## REQUIRED ACTION:
Pick up the blog post about St. Dogmael right after its final line and keep writing it.

Posted by: anna | June 27, 2011

St. Dogmael

Today (14 June) we commemorate St. Dogmael or Dogfael (5th C), for whom celt-saints provides a useful summary of cross-references: ‘St. Dogmael, Hermit of Pembroke, Wales (also known as Docmael, Dogfael, Dogmeel, Dogwel, Toel). Early 6th century. A Welsh monk of the house of Cunedda, Dogmael founded several cells in Pembrokeshire, Brittany, and Anglesey. Under the name Toel, he is titular saint of a church in Trequier in Brittany, and is probably identical to Dogmeel who has a considerable cultus in Brittany, where he is invoked to help children to learn to walk (Benedictines, Farmer, Husenbeth).’ He is also listed in Baring-Gould & Fisher, vol 2. His ODNB entry says categorically, ‘there is no Life of Dogfael,’ but from the bare outline of several churches left bearing his name we can get the idea of yet another of these tremendously energetic Welshmen who, while trying to lead an eremitic life, found that many were drawn to God through his example, though not to the same way of life. They simply were not able to withdraw from the world as they intended – it came to their doors, and many of them travelled widely to spread the Gospel. So many ways to become a saint; sometimes several in one lifetime! A life lived close to God is inevitably attractive – even if the person himself may not have been…

– St Dogmael’s Abbey entry from Monastic Wales, partly as an introduction to that site, which is full of information and juicy links (not of the sausage kind)

## INFORMATION PROVIDED:

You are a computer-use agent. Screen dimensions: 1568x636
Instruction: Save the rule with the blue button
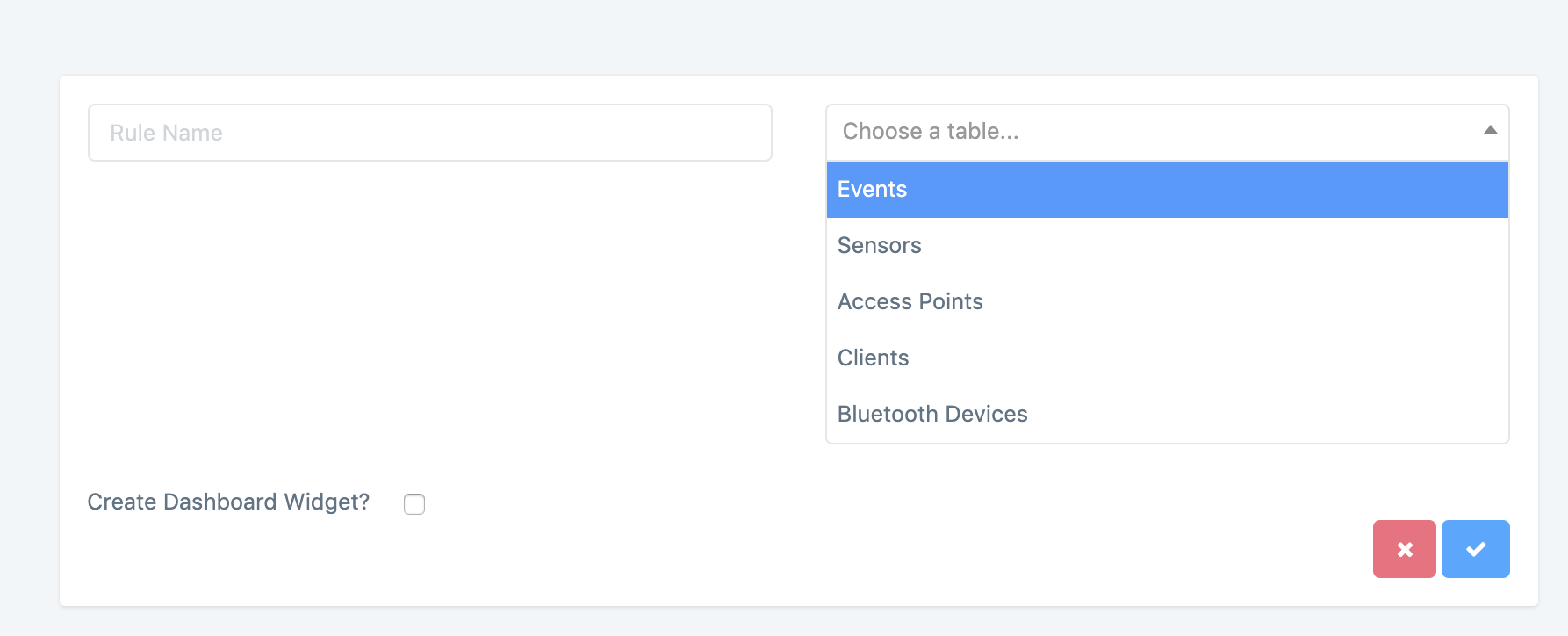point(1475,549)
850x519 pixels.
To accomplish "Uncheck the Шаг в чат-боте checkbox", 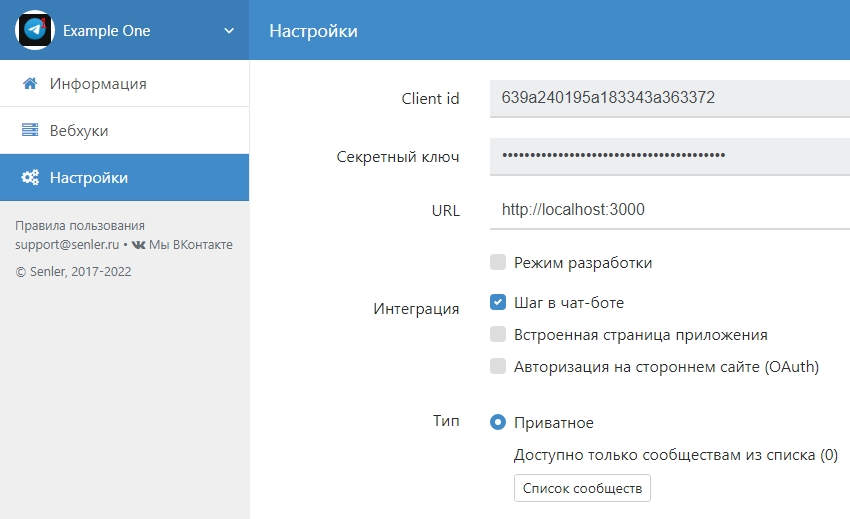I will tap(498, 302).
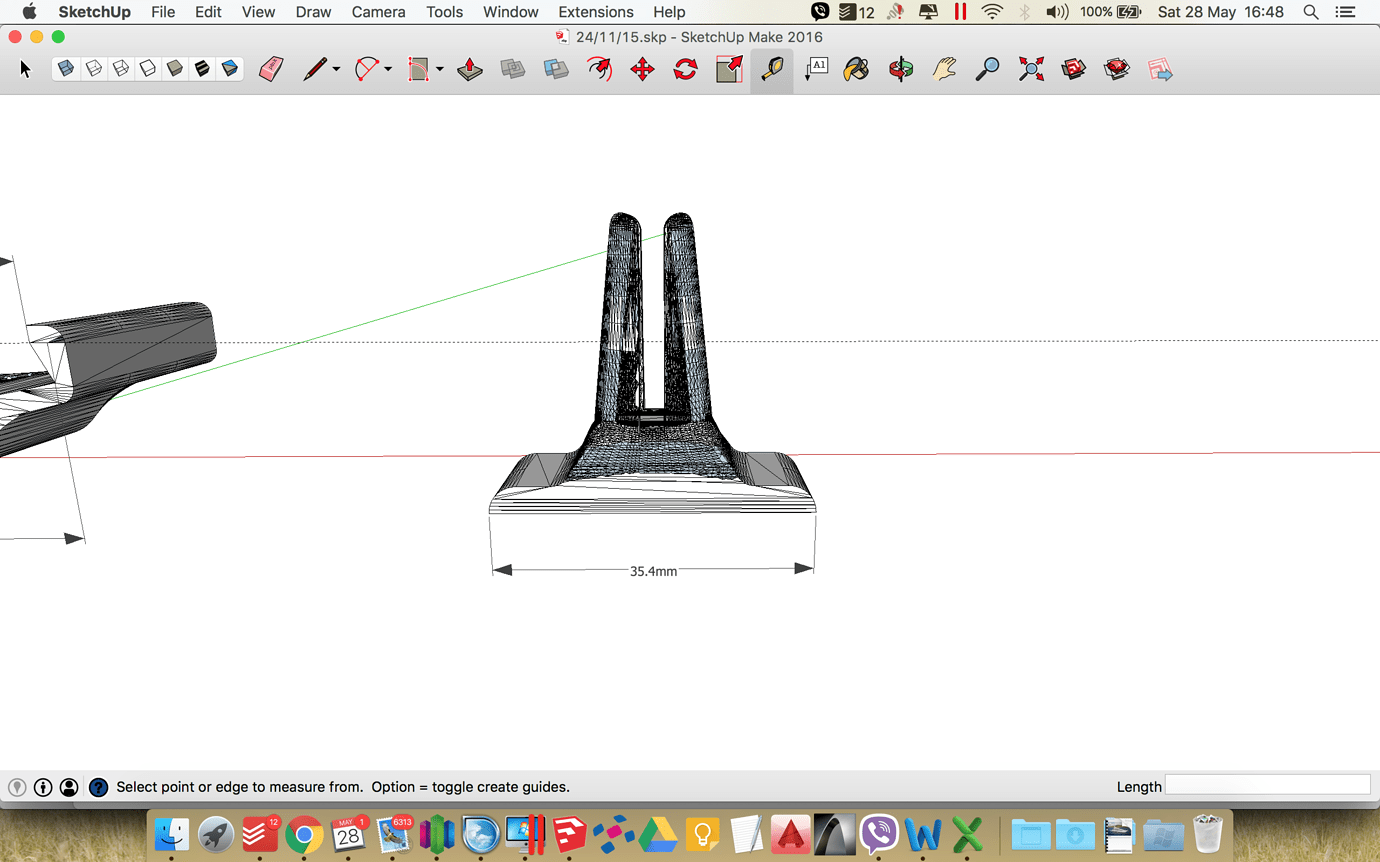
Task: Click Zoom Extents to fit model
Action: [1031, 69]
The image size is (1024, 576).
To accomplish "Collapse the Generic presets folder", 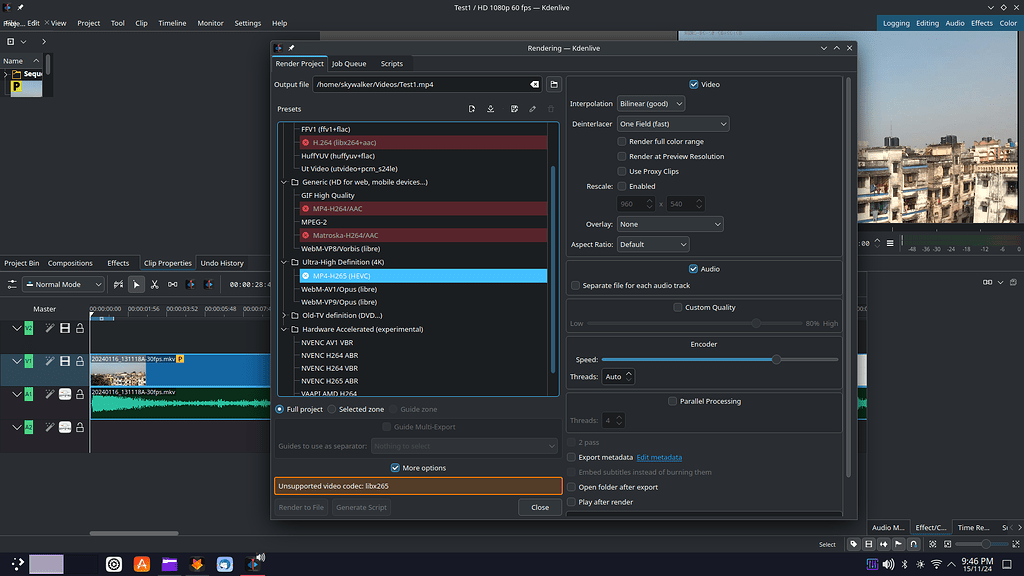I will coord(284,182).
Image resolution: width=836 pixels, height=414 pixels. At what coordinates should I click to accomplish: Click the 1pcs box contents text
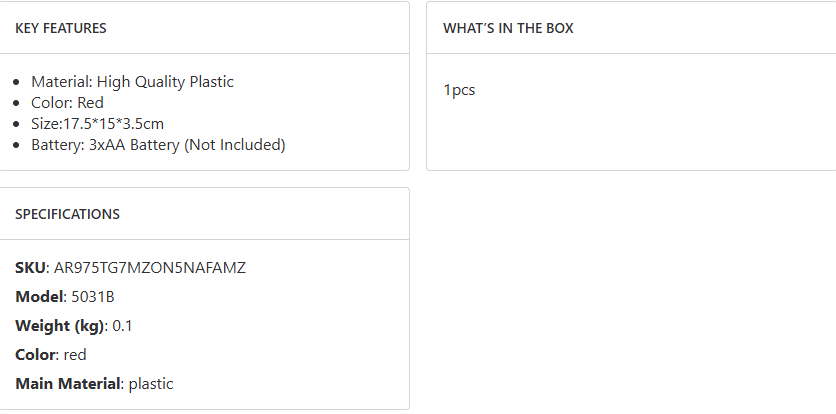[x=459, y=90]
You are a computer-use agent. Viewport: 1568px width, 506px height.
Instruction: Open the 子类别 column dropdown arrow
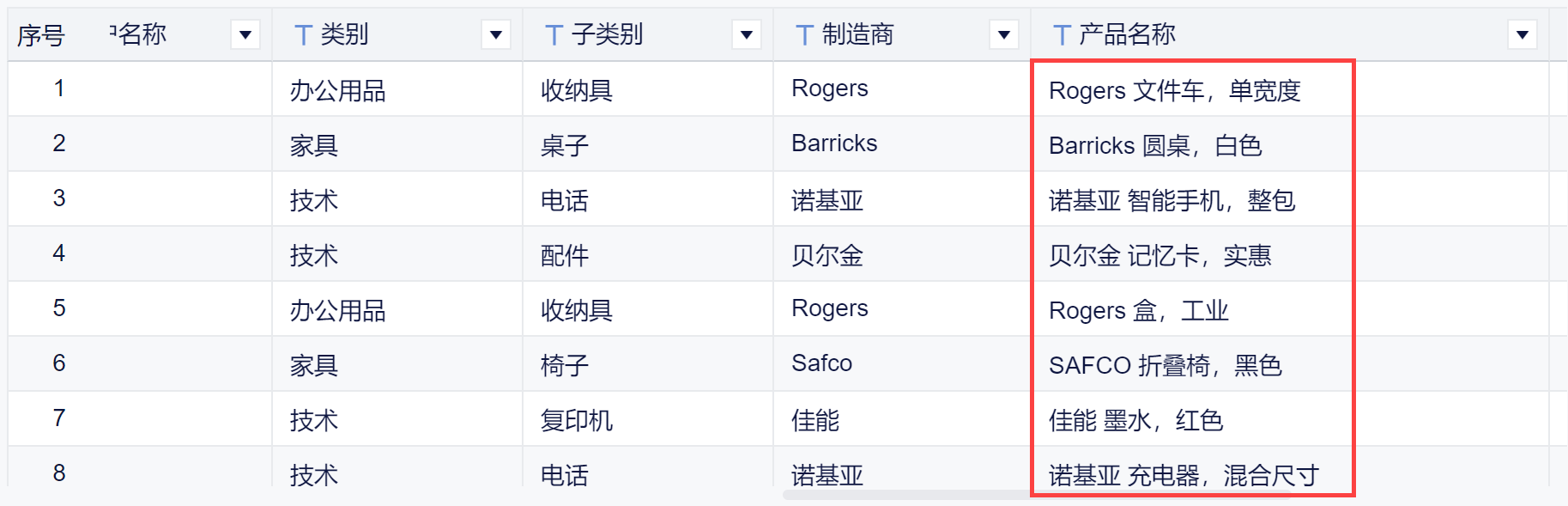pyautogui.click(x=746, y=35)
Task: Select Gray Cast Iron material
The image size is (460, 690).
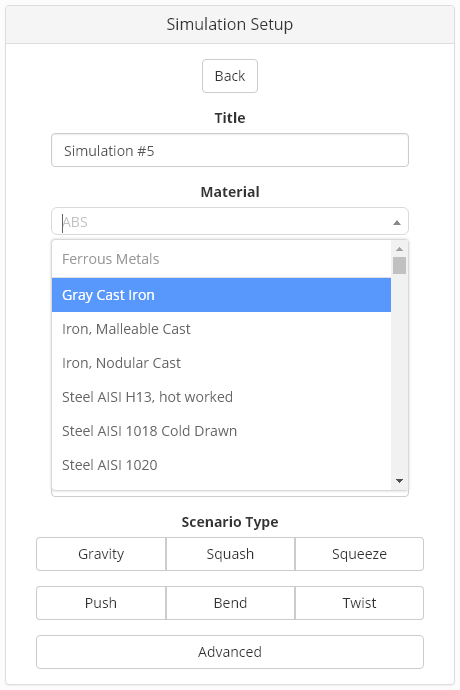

## REPLY TO THE TASK:
– And another brilliant resource for saints’ lives, Vladimir Moss’ Lives of the British Saints, online! I was aware of the existence of this book but not that it has been made freely available in full online. Plus about a bazillion other full books and articles, including numerous lives of Russian and eastern European saints from orthodoxchristianbooks. This is so very generous of the author.

– I had never heard of the Tironian or Tironensian order, under which St Dogmael’s Abbey was founded in the early 12th century, on the site of St Dogmael’s church – a pre-Cistercian Benedictine reforming order.

Holy Father Dogfael, pray to God for us.